Raymond was still sitting there behind the wheel, clutching it. Joséphine reached in and took both hands.
“Come on. Upsidaisy.” He got out, took a look, and said
“Oh dear. My good car.” Insane laughter.
“The mirror cracked from side to side. Your insurance company is going to do its nut.”
“Not sure I haven’t peed my pants.”
“Would make two of us. Take a look at William, he’s in his element.” Raymond tried walking, with partial success.
Joséphine is especially fond of Ray’s quickness to laugh at himself.
William joined them.
“I had a quick word with Xavier. He’ll send the wagon and he’ll be out himself for a look before they take – that – away. The boy stays, to be sure no one touches it. I think he’d like a cup of coffee, Joséphine, if you’d manage that. What I’d suggest, we go in, and perhaps we all hav
e some apple pie.”
So there they are, the three Janeites.
“Aren’t we perfect fools, to imagine we can push violence out of the way? The harder we push, the more it clings.”

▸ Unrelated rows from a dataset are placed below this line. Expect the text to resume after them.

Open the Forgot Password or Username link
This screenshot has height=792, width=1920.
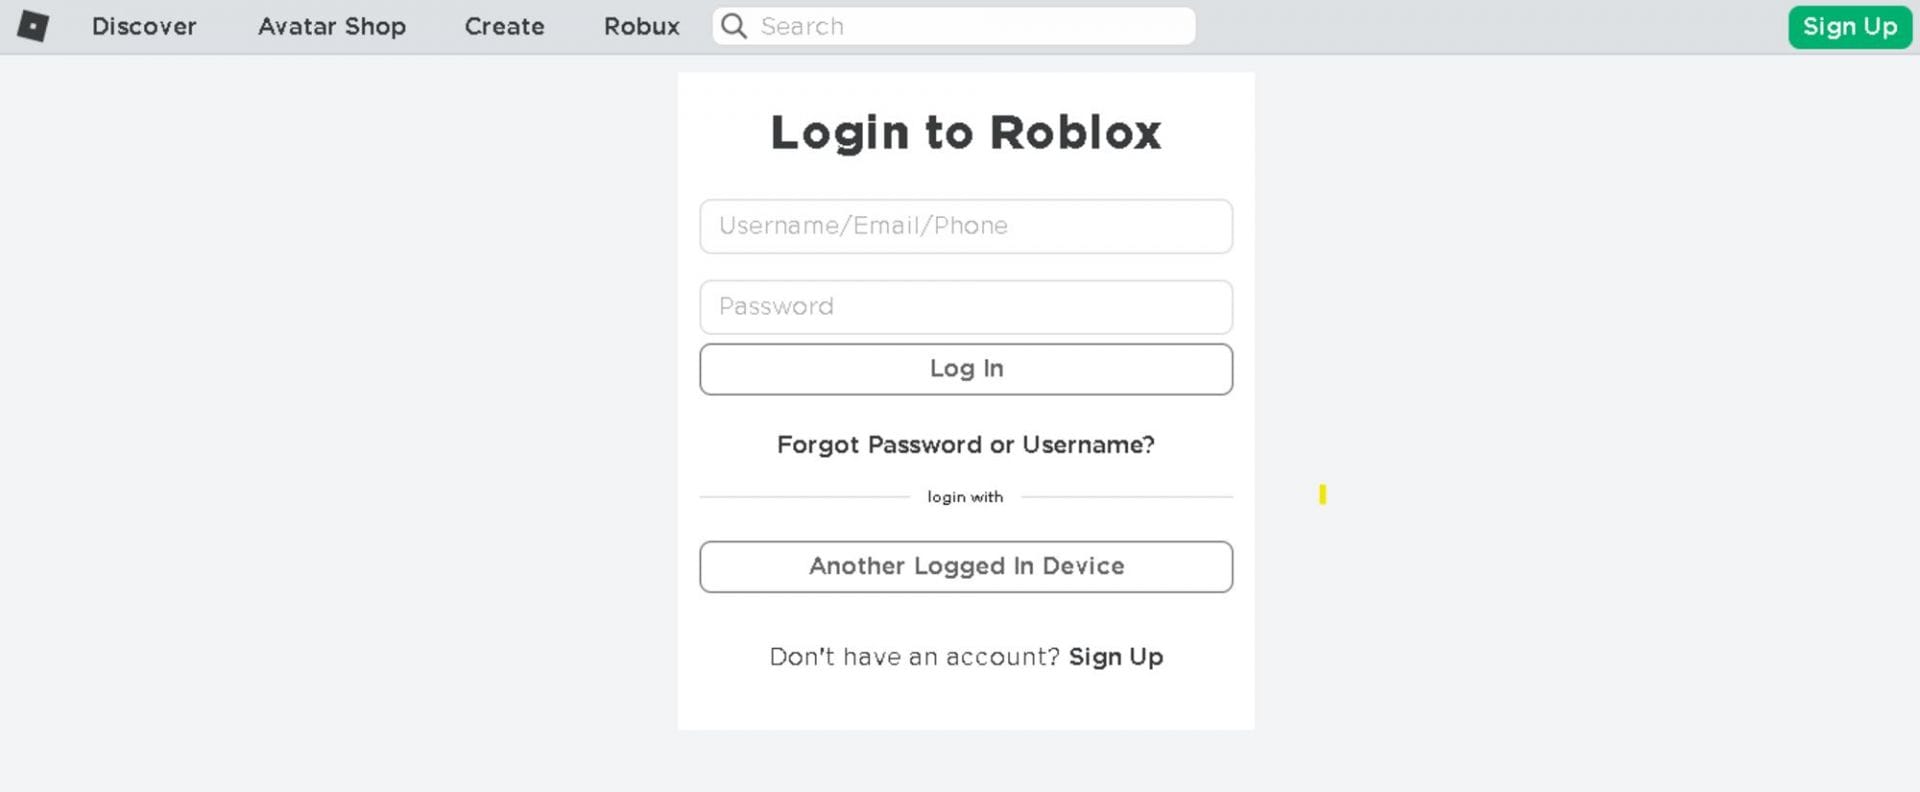(966, 445)
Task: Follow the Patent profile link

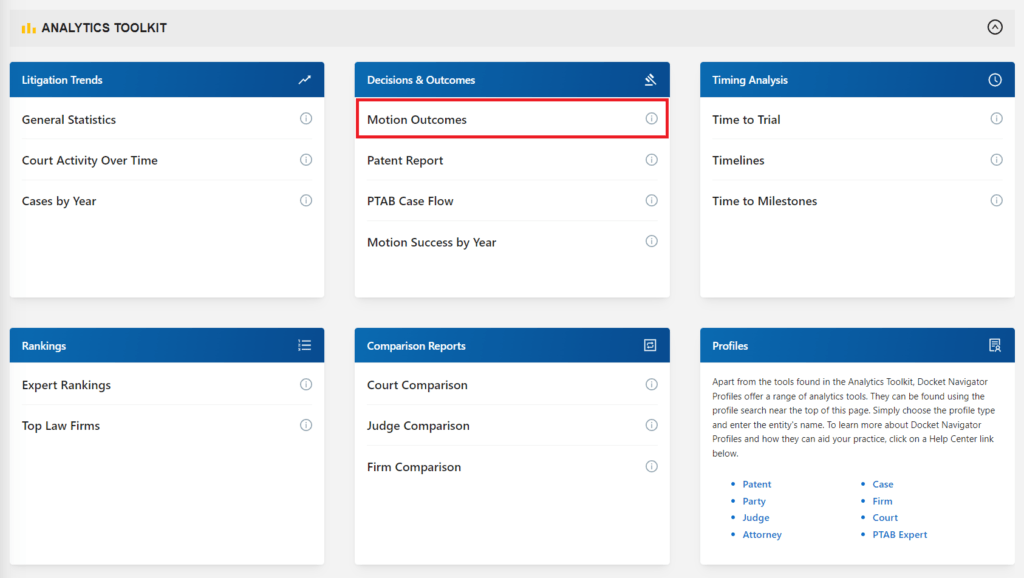Action: click(757, 484)
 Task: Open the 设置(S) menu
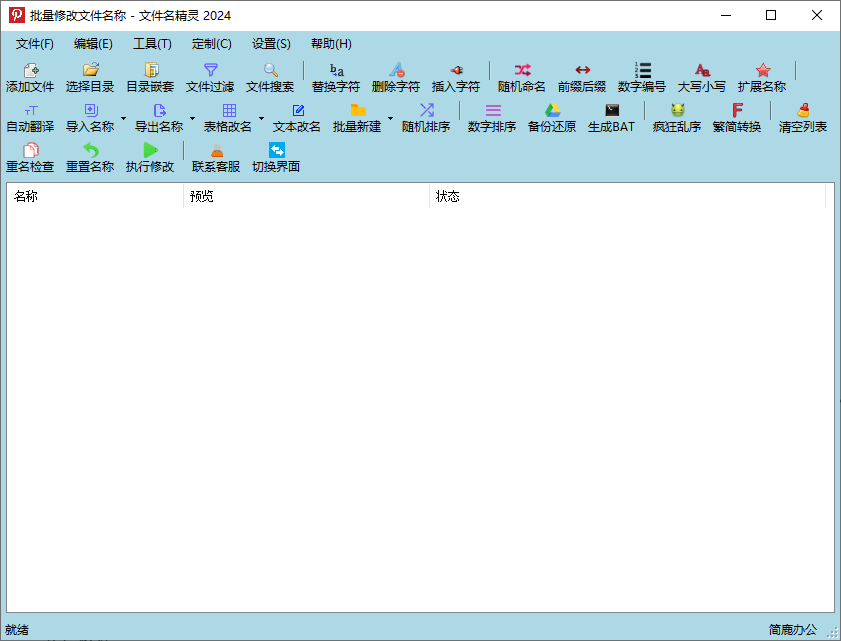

“Like Captain Haddock” (Joséphine is a strong Tintin fan) “trying to get rid of the sticking-plaster.”
“But Haddock’s violence is entirely innocent.”
“That’s what children like so much: they can feel total confidence in him.”

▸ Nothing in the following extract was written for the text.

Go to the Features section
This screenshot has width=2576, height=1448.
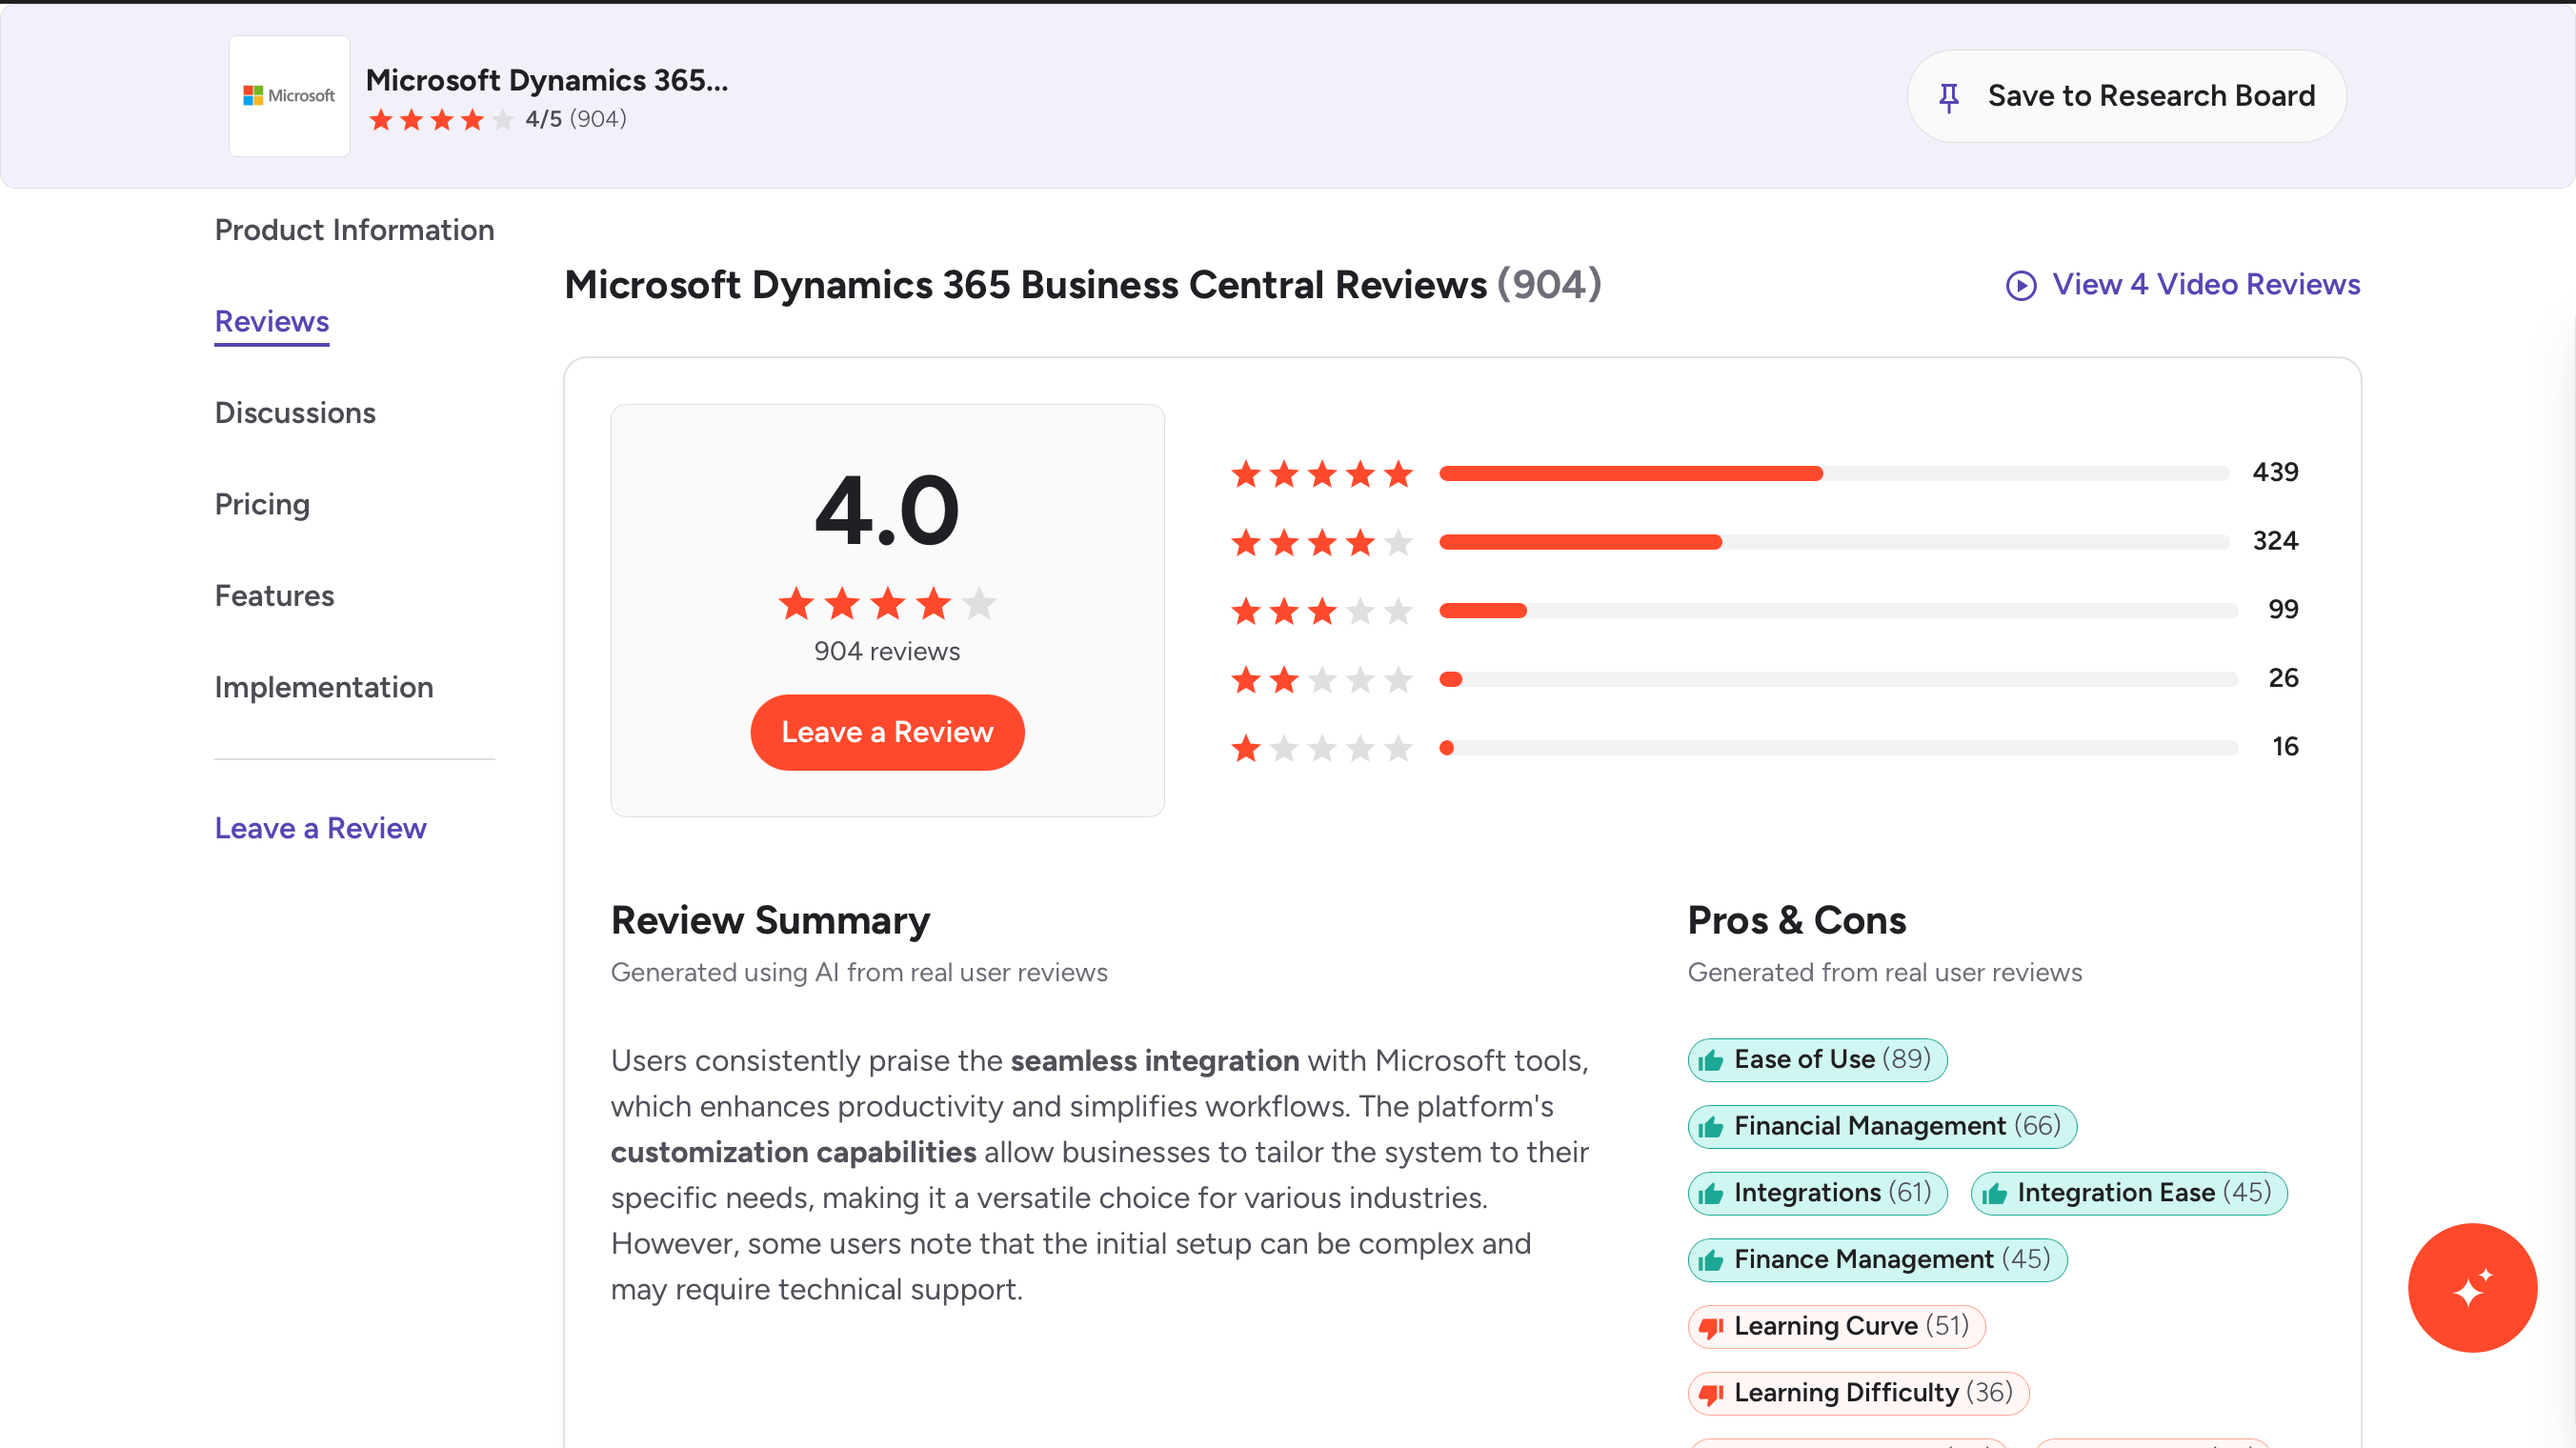point(274,596)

“Do you think,” said William, “that the jeweller was any good at his job?” The other two have had it explained to them, who the little sneak was.

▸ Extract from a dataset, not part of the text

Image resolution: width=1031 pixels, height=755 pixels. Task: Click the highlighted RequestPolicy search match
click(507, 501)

“Oddly enough,” said Joséphine, “I can answer that. I’ve been in that little shop on the quays. Geoffrey was buying a wedding anniversary present for Liliane. Yes he was. Very good indeed. They aren’t all sitting up there in the Place Vendôme, you know. He had a passion for gold. Not that shit stuff – pink, grey, white. The real thing, high carat. You wear that on your skin, it takes a beautiful patina. He learned that, he said, in India. The inside – where it touches you, there is the heart and the soul of it. He did the most wonderful enamels on it. Isn’t that beautiful? Why was he such a horrible little shit?”
The PJ chief could be heard outside, brisk, rallying his troops. Xavier came in, said, “What’s that you’re drinking? I’ll have some… You all right, all of you?”
“We’ve a technical question for you.”
“Good, this. Polish, is it? I can give you the police answer, if William hasn’t already.”
“No, I haven’t the details.”
“I had a man on him, as you know. Just a tag, wasn’t getting anywhere much with it – interested in the Doctor,” nodding at Ray.
“Old bitch Bénédicte came in to see me, bold as brass.
“Her good pistol, which Of Course is legally registered, and was, so please you, mislaid while cleaning, got pilfered. An Insane thing to do, Commissaire, which she feels Obliged to make known to me, think of it, fellow running round with a Grievance.